Friday Ramblings, Realities and -Isms- The one about Restlessness
Rambling is defined by Webster as:
passing from one topic to another
using or containing more words than necessary to express an idea
Reality is defined by Webster as:
the quality or state of being real
a real event, entity, or state of affairs
totality of real things and events
something that is neither derivative nor dependent but exists necessarily
-Isms are just my own colloquialisms .
This week was in this order:
Shit
Shit
Damn
Damn
Stress
Meetings
Shit
Shit
Meetings
Conference
Reading
Researching
Shit
Exhausted
The start up was chosen by the Africa Lab to attend their 1st Asian Africanist Camp a two day camp event. They fed me, yup pescatarian food! I learned a lot and I was impressed and moved by the interest in Africa! 95% of the room were polyglots. The conference was two hours away from my apartment, so on the bus I just crashed going and coming back. I won second place for our short oral presentation competition.

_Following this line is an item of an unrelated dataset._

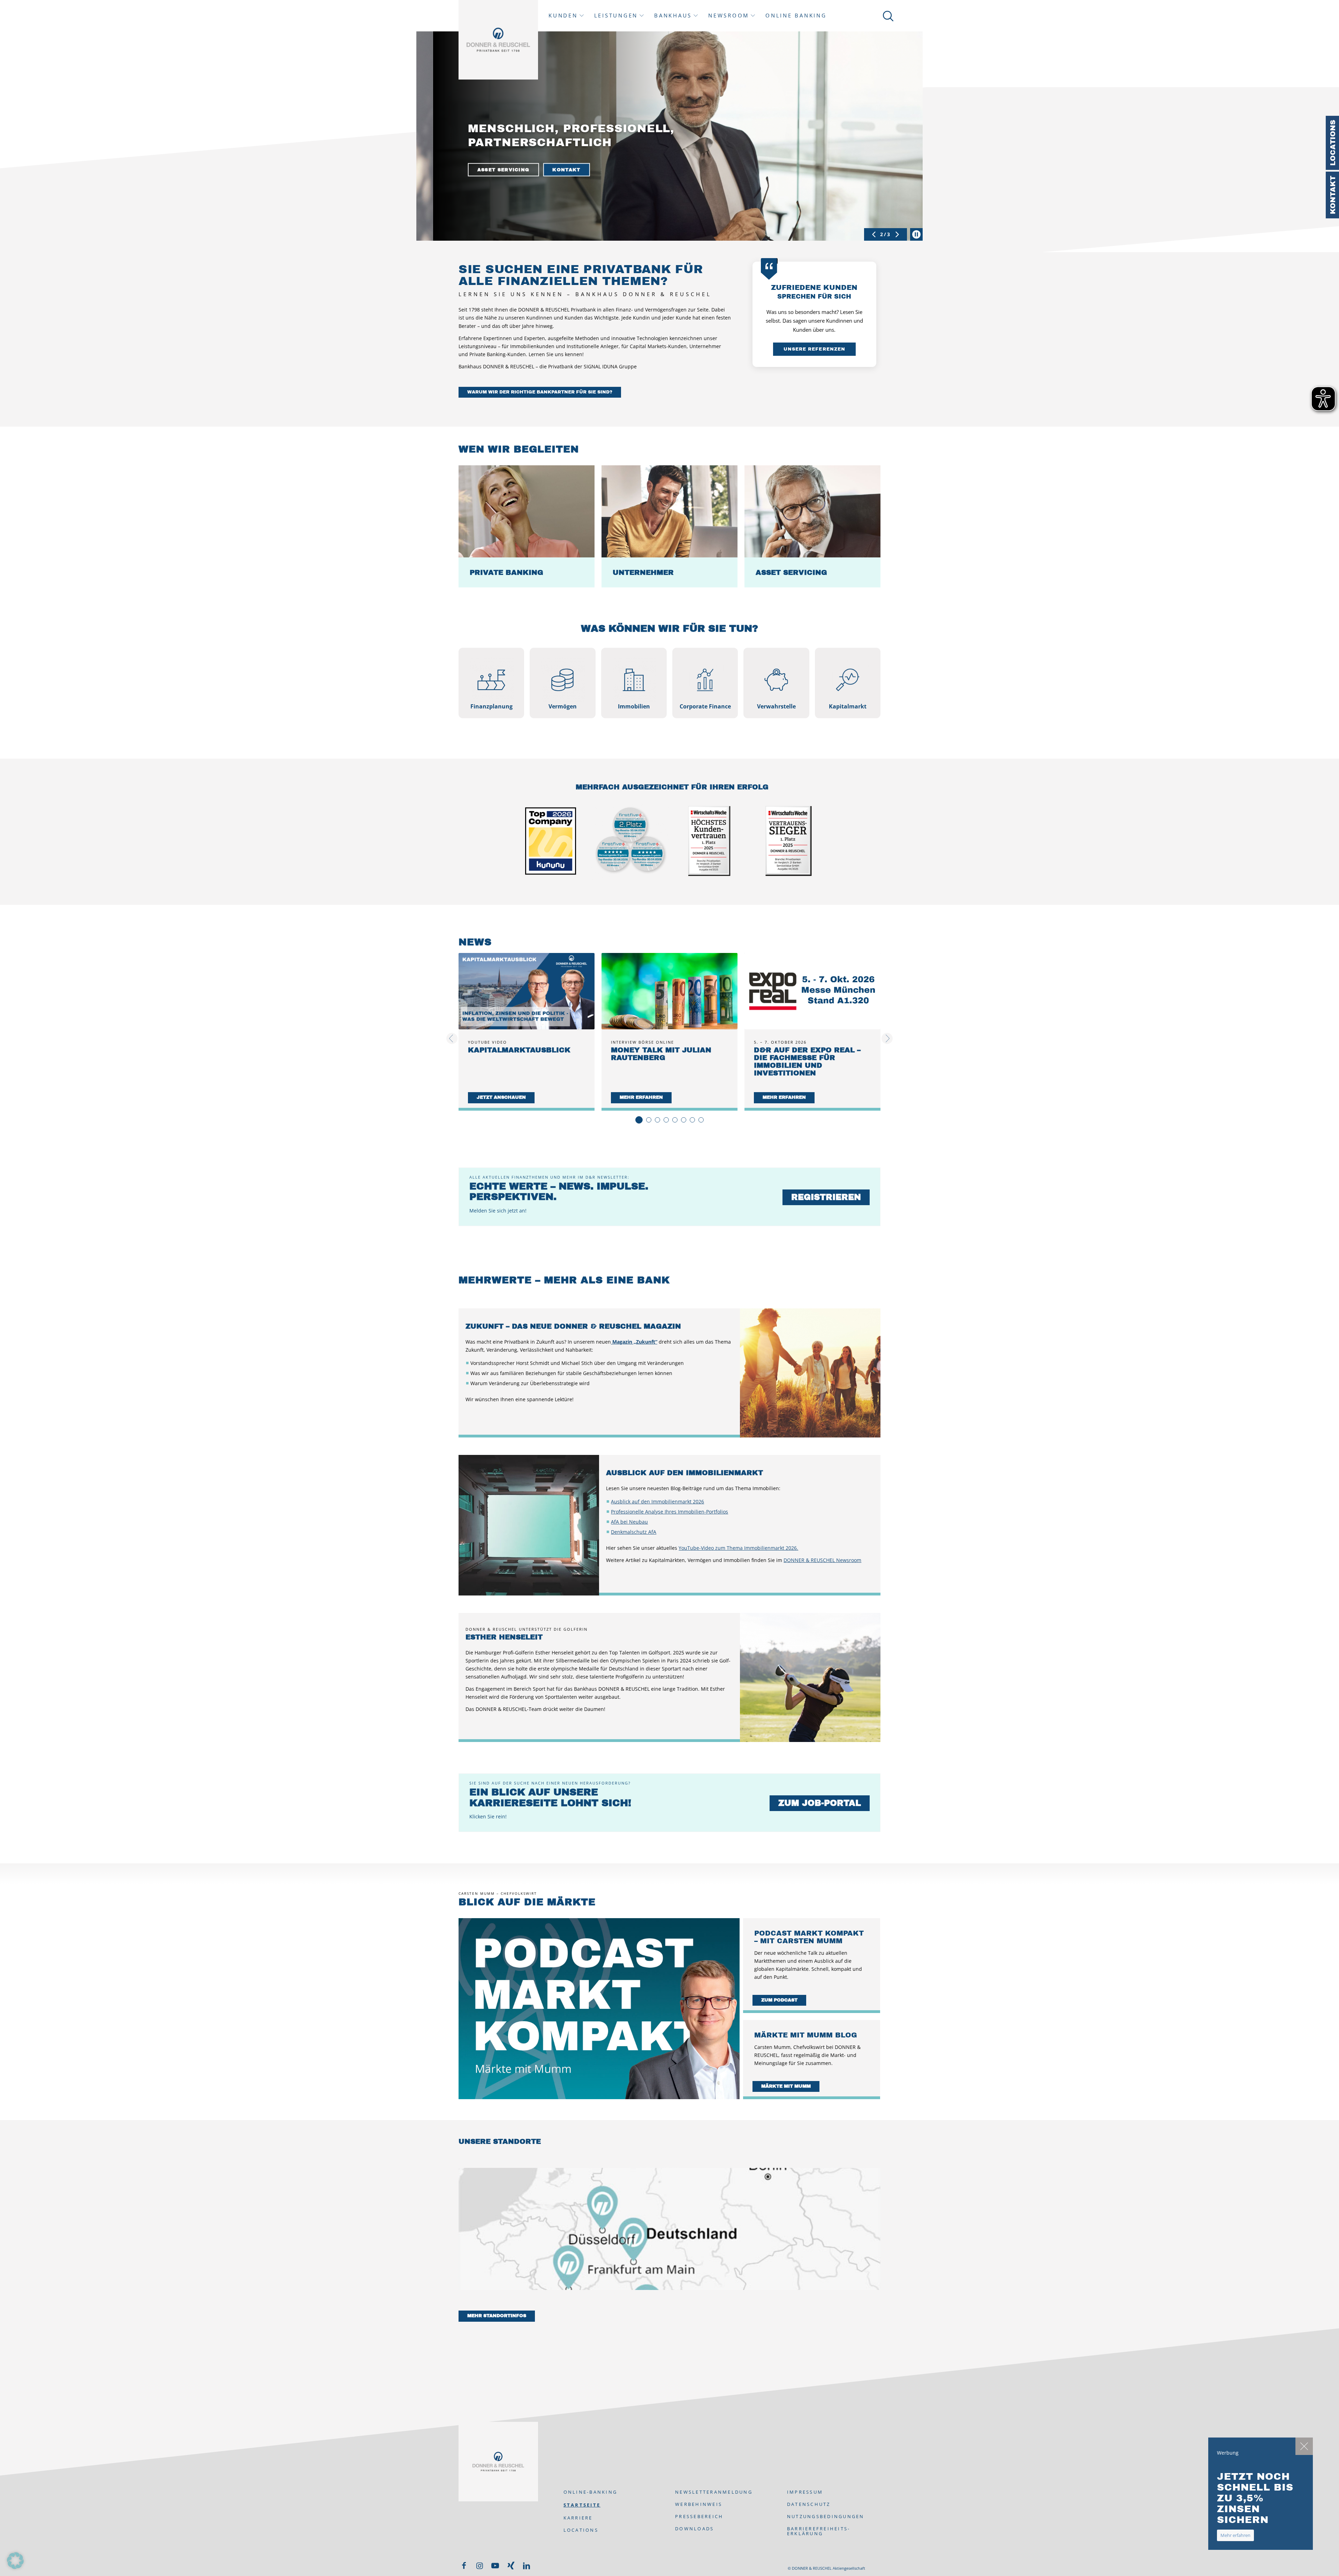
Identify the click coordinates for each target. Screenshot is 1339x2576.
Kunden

I had a meeting from 2am-3:somethinga.m by an individual that I can see will be part of this entrepreneur path. I was encouraged tremendously.
Exhausted ….
I feel defeated and sometimes I feel so behind the curve. There is this feeling of grind, grind, grind and nothing is happening. My dream is to fight for a narrative about Africa but I might just tell everyone I am going to Jupiter. It is the dream and drive to change this narrative that keeps me going, but I feel so defeated at times. It feels like this restless battle of fighting and fighting.
The drinking culture here is breathtaking and Ijust don't know If I can take anyone seriously that finds courage in fermented grains.
I wish so bad that this can happen, I know it can work. I can cry just been so close to my dream and nothing. I am trying so hard and it shows physically as I am a size 0/1. I was a 2/4 arriving the last week of April.
Agent Orange and My Dreams
Despite the outside perception, I really wish to be on this side on the planet. I get restless at times worried that I might wake up and just like that: No Kimchi Land, No Sushi Land and Goodbye Alaska. I am beyond unease that Agent Orange has yet to speak on Africa and some of the leaders not understanding he doesn't have the patience they are spoiled too.
What am I doing with the stress?
I am afraid nothing really!! I mean I try to meditate but I have to literally go and go. This is my dream and I don’t know how not to feel every feeling that I am feeling about my company. I don't half, ass, I never half ass.
I know my relevance to the universe is no more or less than the particles that make up my Planet Jupiter. However from the water, I am the Giraffe, I am the Elephant and the hand. My legacy and dynasty from the past to the present will not be forgotten. I will offer the silk road Cassava Diplomacy!